1. Uncomment **all** `%%writefile` commands
2. Rerun the entire notebook

This is important because the generated `.py` files will be checked.

### Task 1: Categorical-categorical relations: Count the unique values

Your task is to implement a function that counts the unique pairs of values in specified columns of a given dataframe.

You should express the number of unique value pairs in both the absolute and the relative sense (i.e., with respect to the total number of pairs in a column) and put them in the columns `"count"` and `"freq"` in the output dataframe.
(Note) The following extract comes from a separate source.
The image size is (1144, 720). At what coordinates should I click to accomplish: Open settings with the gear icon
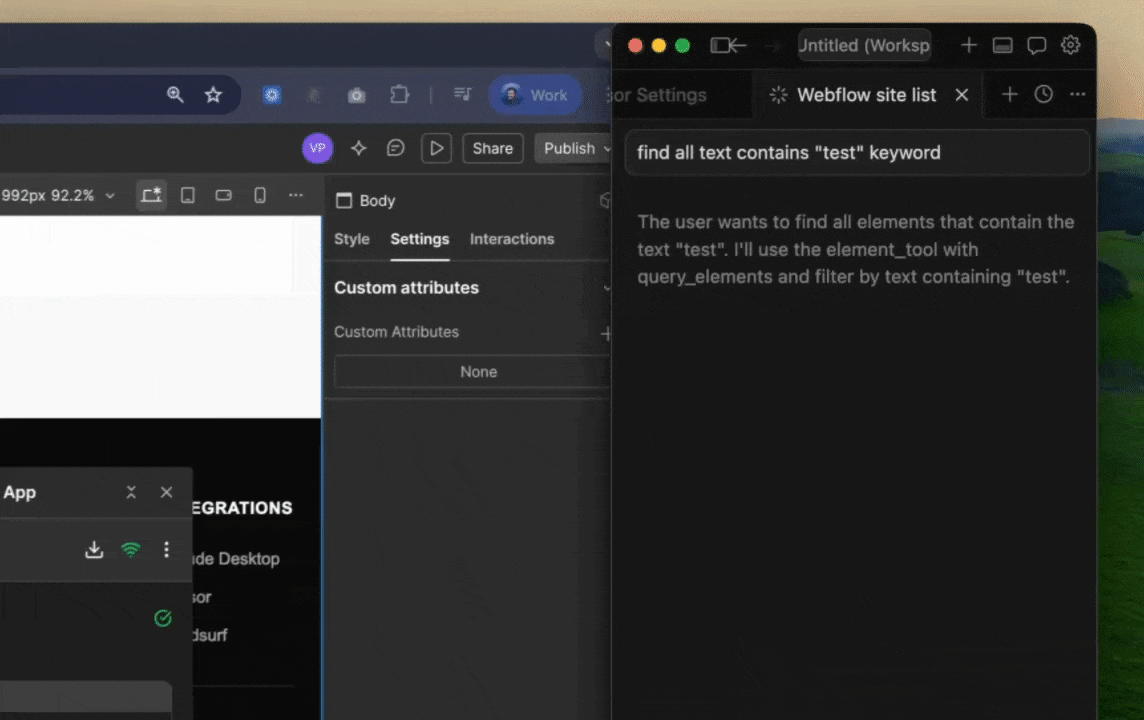click(x=1071, y=45)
Please use the template `count_frequencies` for the implementation.

In [2]:
%%writefile ./../solutions/count_frequencies.py
import pandas as pd

def count_frequencies(df: pd.DataFrame, col_x: str, col_y: str) -> pd.DataFrame:
    df = df.explode(col_x).explode(col_y)
    count_df = df.groupby([col_x, col_y]).size().reset_index(name='count')
    count_df['freq'] = count_df['count'] / len(df)
    count_df.columns = ['cat_x', 'cat_y', 'count', 'freq']  # Set the correct column names
    return count_df


#### Self-Check

In [3]:
df = pd.DataFrame(data=[[['cat', 'dog', 'chicken'], ['meat', 'egg', 'rice']],
                       [['cat', 'frog'], ['rice', 'corn']],
                       [['cat', 'pig'], ['meat', 'cereal', 'corn']],
                       [['cat', 'pig'], ['meat', 'cereal', 'corn']]], columns=['x', 'y'])

In [4]:
check_df = count_frequencies(df, 'x', 'y')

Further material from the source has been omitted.